The Art of Balance

When we consider the concept of balance, we tend to think of it as a set destination, a singular attainable goal that is fixed in it’s position. We also associate balance with a sense of peace, calm and focus. Balance does in fact invoke a feeling of calm and centers the mind, essentially, bringing together all of the scattered pieces of our thoughts, feelings, emotions and energy.

However, the true nature of balance is not fixed but is a journey; an ebb and flow. It truly can not be something that we continue to strive for in as in a goal, rather embrace the up and down, the left and right, and to also embrace it’s polar opposite; imbalance. When we say things like, “I lost my balance” or “I’m off balance”, we set ourselves up into believing that “balance” is something that we have in our possession. 

The art of balance rests, in it’s opposition, “imbalance”. And what is imbalance?
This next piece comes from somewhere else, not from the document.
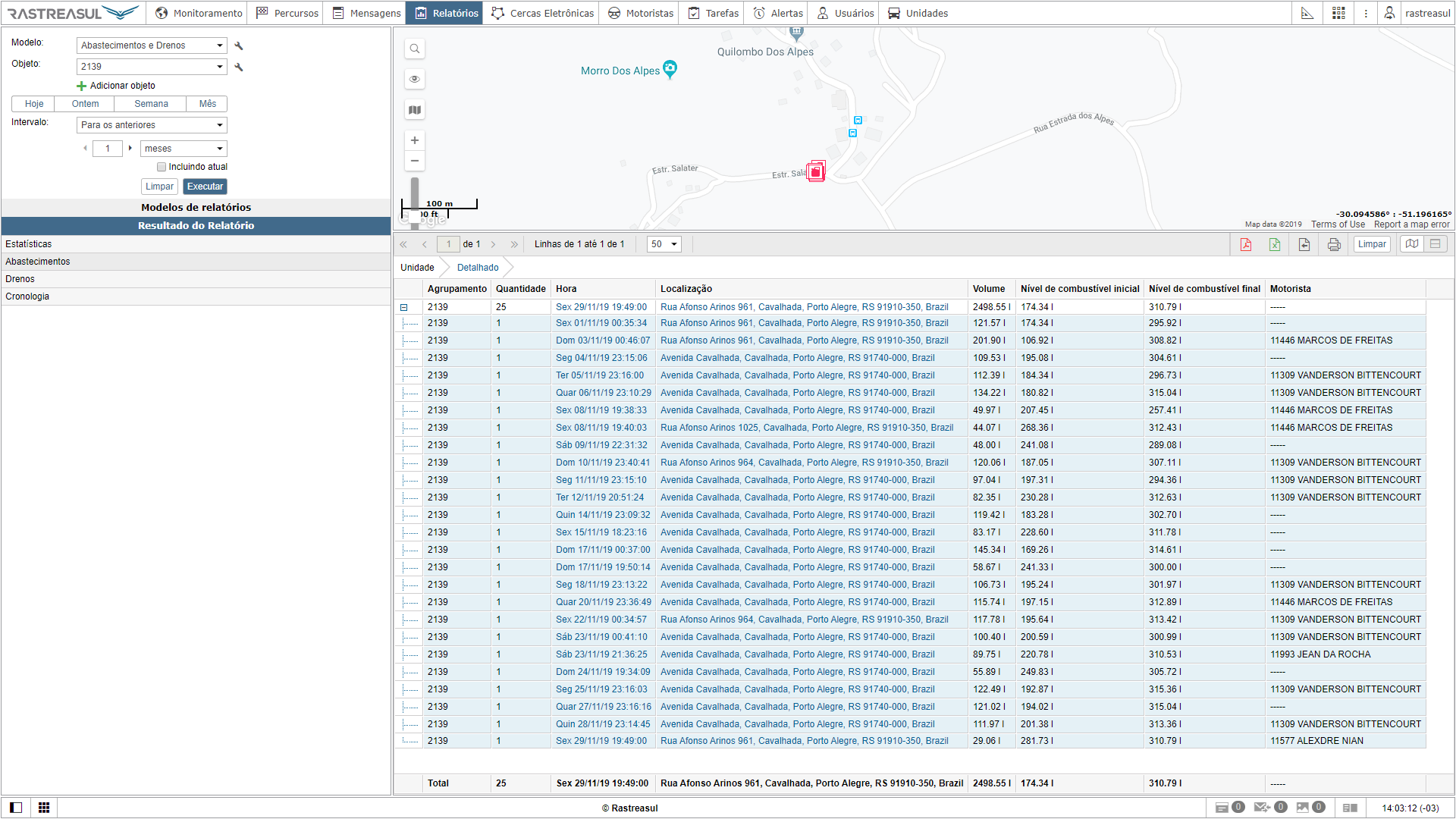Open the Cercas Eletrônicas tab
The width and height of the screenshot is (1456, 819).
point(543,13)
Imbalance is the unfixed side of what we consider balance in general as being fixed in position. The art of balance is a dance. It is an evolution of energy, emotion, thoughts, actions, words, deeds, and so on. It is the cultivation of these things to promote a collectively harmonious rhythm of life, through the means of patience and perseverance! 
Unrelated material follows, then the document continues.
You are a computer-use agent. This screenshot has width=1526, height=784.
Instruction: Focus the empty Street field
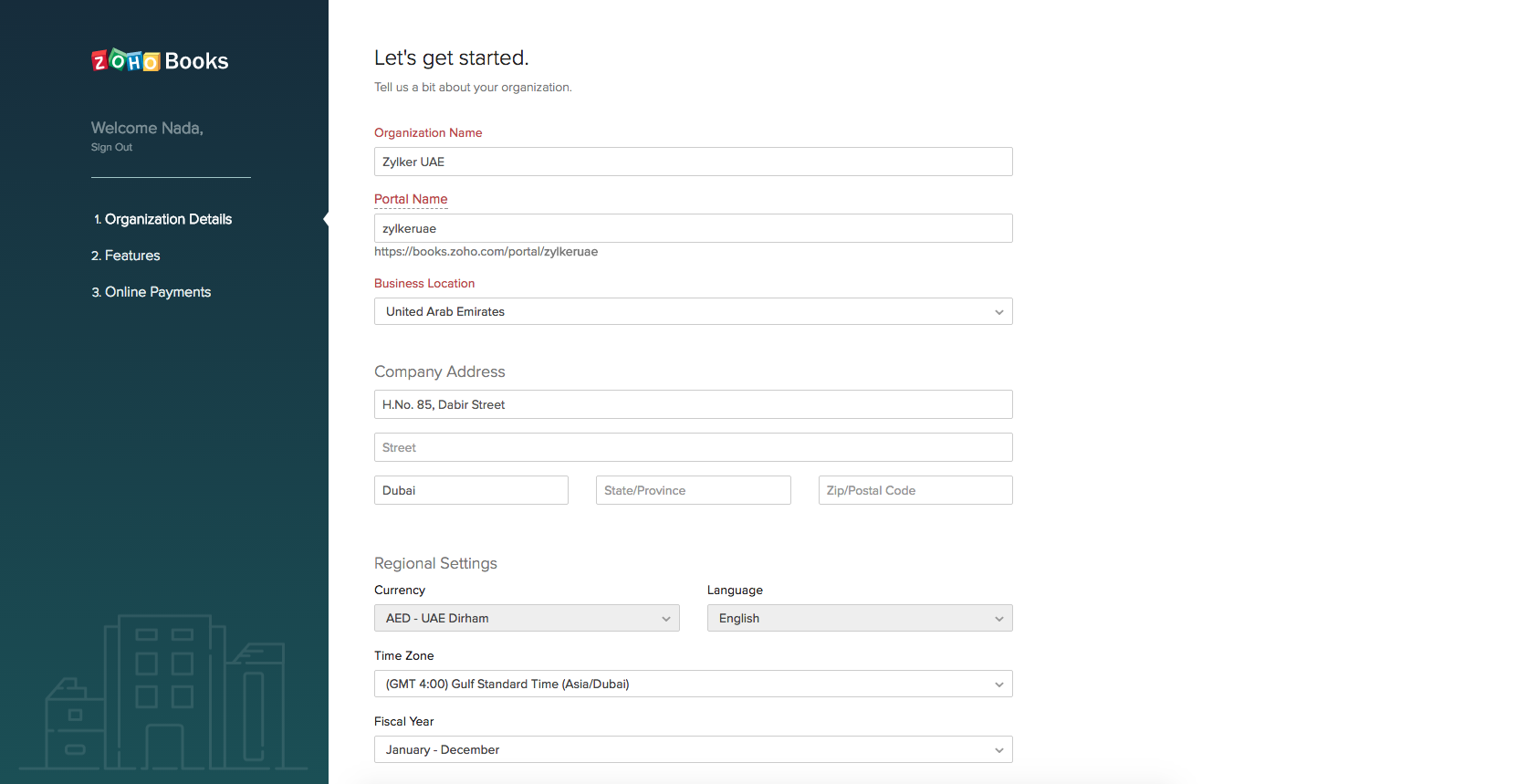[x=693, y=447]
The art of balance is to also accept falling. Like wise, there is an art to falling. Falling and balancing are just currents of energy, an up and down, left and right, centered and not centered, and ebb and flow nature. There can be a gracefulness to falling. It is simply a matter of accepting that falling is another counter part of balance itself. That with falling, comes the understanding of how to pull together our energy, stream line it and focus it so as to experience a sense of balance. 
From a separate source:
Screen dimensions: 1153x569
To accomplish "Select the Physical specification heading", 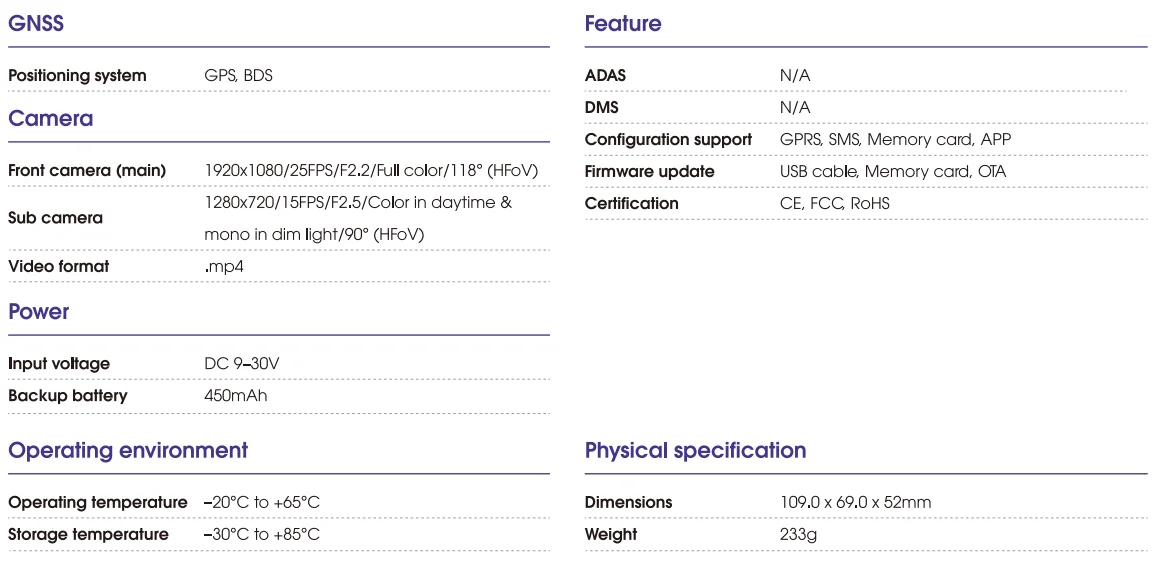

Upon your next yoga class and you find yourself in warrior 3 pose or handstand, consider these aspects, and allow yourself to “feel” all that comes with the ceaseless flowing nature of balance itself. You will begin to feel the sensation of peace, calm and focus, you also feel the erratic, chaotic, and fragmented portions of yourself as well. Allow all of it to become a collective harmonious rhythm in your yoga practice!